Wavelength conversion using phosphor materials has been used in the lighting and projection industries for several decades. Shorter wavelength light (blue, violet, UV) is absorbed by a material that re-emits light of a longer wavelength via phosphor conversion. Excelitas Technologies uses patented laser phosphor conversion technology to generate high-power light in the 540-590nm region. Excelitas´ LaserLED Hybrid Drive combines laser and LED technology to generate high-power excitation light. The resulting solution overcomes the green gap by using high-efficiency blue lasers to excite a phosphor layer, generating a broad peak from 500-600nm, which can then be filtered to a more specific excitation band, depending on the molecule to be visualized.  
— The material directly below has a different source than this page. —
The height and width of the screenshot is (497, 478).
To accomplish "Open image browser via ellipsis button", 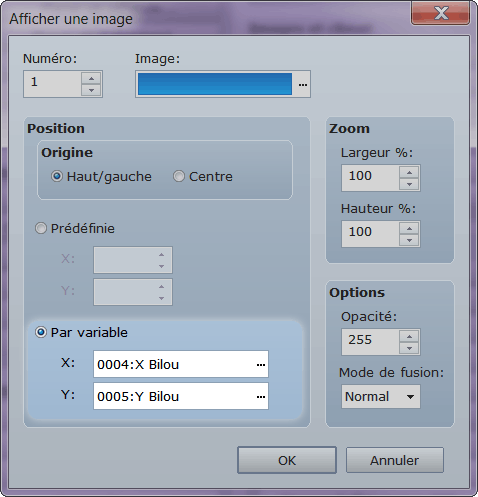I will point(302,84).

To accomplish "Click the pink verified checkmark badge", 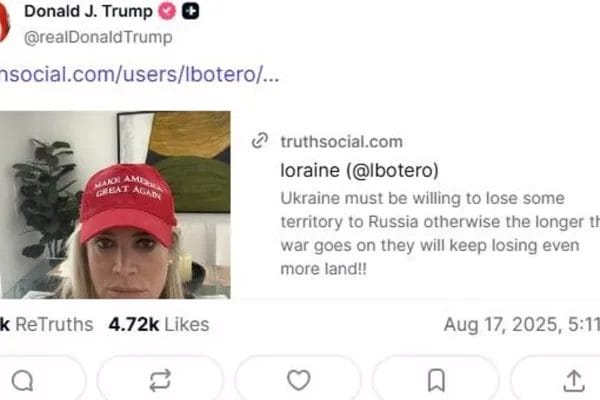I will 167,11.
With increased power in the 500-600nm region using LaserLED Hybrid Drive, the exposure time required to obtain a good fluorescence signal or image is dramatically reduced when compared to other LED green gap solutions. This translates to higher throughput potential and more efficient sample processing. 

To successfully take advantage of LaserLED Hybrid Drive, the resulting illumination systems take into account all thermal, electrical and optical parameters to maximize light conversion and delivery of light to the sample. The LaserLED Hybrid Drive has the ability to be more efficient than other phosphor conversion techniques and was recognized with a 2016 Microscopy Today Innovation Award.
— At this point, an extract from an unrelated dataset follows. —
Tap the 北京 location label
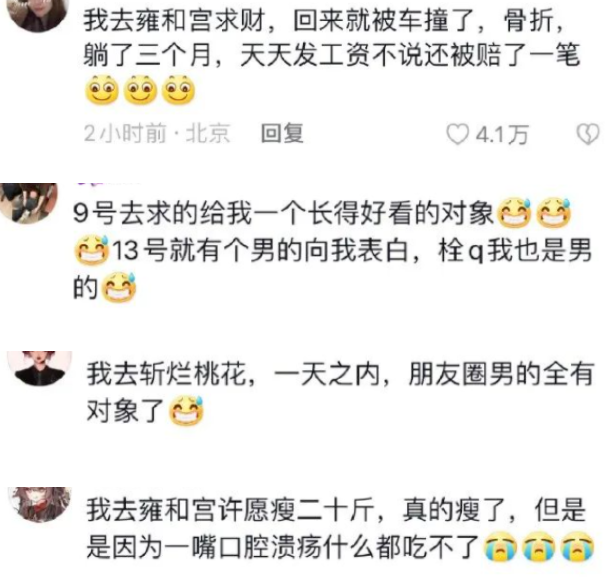Image resolution: width=614 pixels, height=581 pixels. click(x=208, y=134)
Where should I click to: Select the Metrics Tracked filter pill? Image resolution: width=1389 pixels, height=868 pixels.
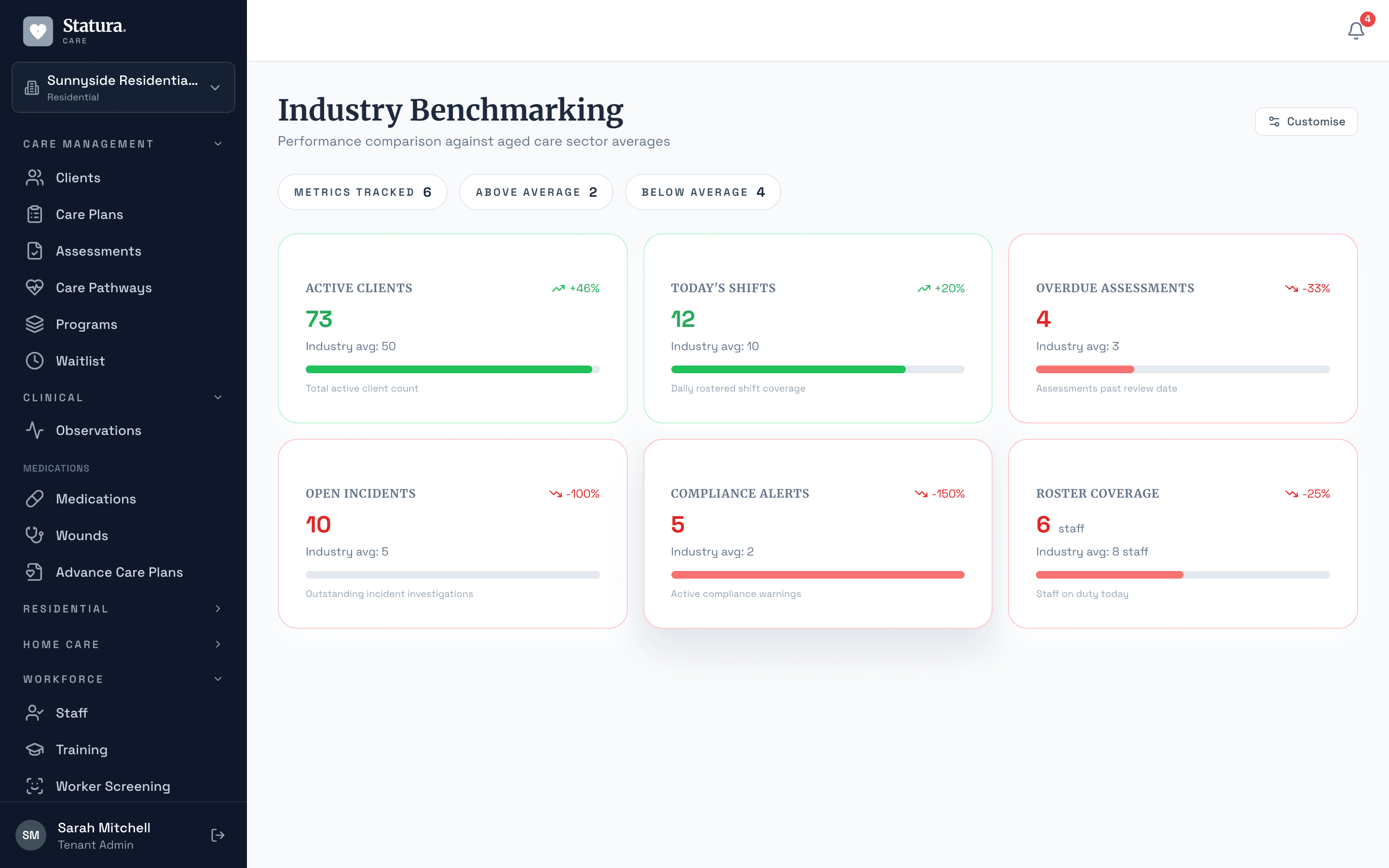point(362,192)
Comparison of the spectrum of mercury (blue) with phosphor LED (green) and LaserLED Hybrid Drive technology (red)

The Benefit

In application, combining LED, laser and phosphor technologies effectively bridges the green gap.

In microscopy and analytical instrumentation applications, a researcher or clinician may need to excite several fluorophores in a sample. This would include DAPI, FITC or GFP, and a red fluorophore such as mCherry, TRITC or Texas Red. Traditionally they would be able to excite these dyes efficiently using an arc lamp that has a nice peak in the 550nm region and another at 580nm. When technology in microscope light sources originally moved to LEDs in the early 2000s, the green gap was a challenge with no solution. This caused users to either continue using mercury lamps or use LEDs for other fluorophores and switch to lamps to fill the green gap, which undermined the whole purpose of switching to LED if the user still had to turn on their lamp for these challenging fluorophores.

With LaserLED Hybrid drive, the user has a full optical spectrum required to excite all their common fluorescent proteins and fluorophores with one light source.

In medical applications such as endoscopy and surgical visualization, the surgeon requires “white light” in order to image internal anatomy. Xenon has always been the reference for the shade of “white” in subsequent technologies. Replacing xenon with a “white LED” with a fixed shade of white (color temperature) is a successful alternative for those who want longer life than lamps provide.

For more advanced applications, surgeons want the ability to change this color temperature to suit their definition of white or adjust it for their cameras. This is possible by using separate RGB LEDs in order to create white. Having separate LEDs allows the surgeon to alter the levels of each color to create the desired color of white. Using the three LEDs allows for this color mixing, but the green gap issue limits the surgeon´s color mixing due to the low green intensity. Here again, we have used LaserLED Hybrid drive to increase the power in the green, allowing the surgeon a larger range of color tenability.

Maximum Light with Superior Uniformity

LaserLED Hybrid Drive allows for superior illumination uniformity and maximum light delivery at all wavelengths including the challenging green gap. This enables users in microscopy and endoscopy to visualize molecules with LED illuminators as they would with traditional lamp technologies without any compromise.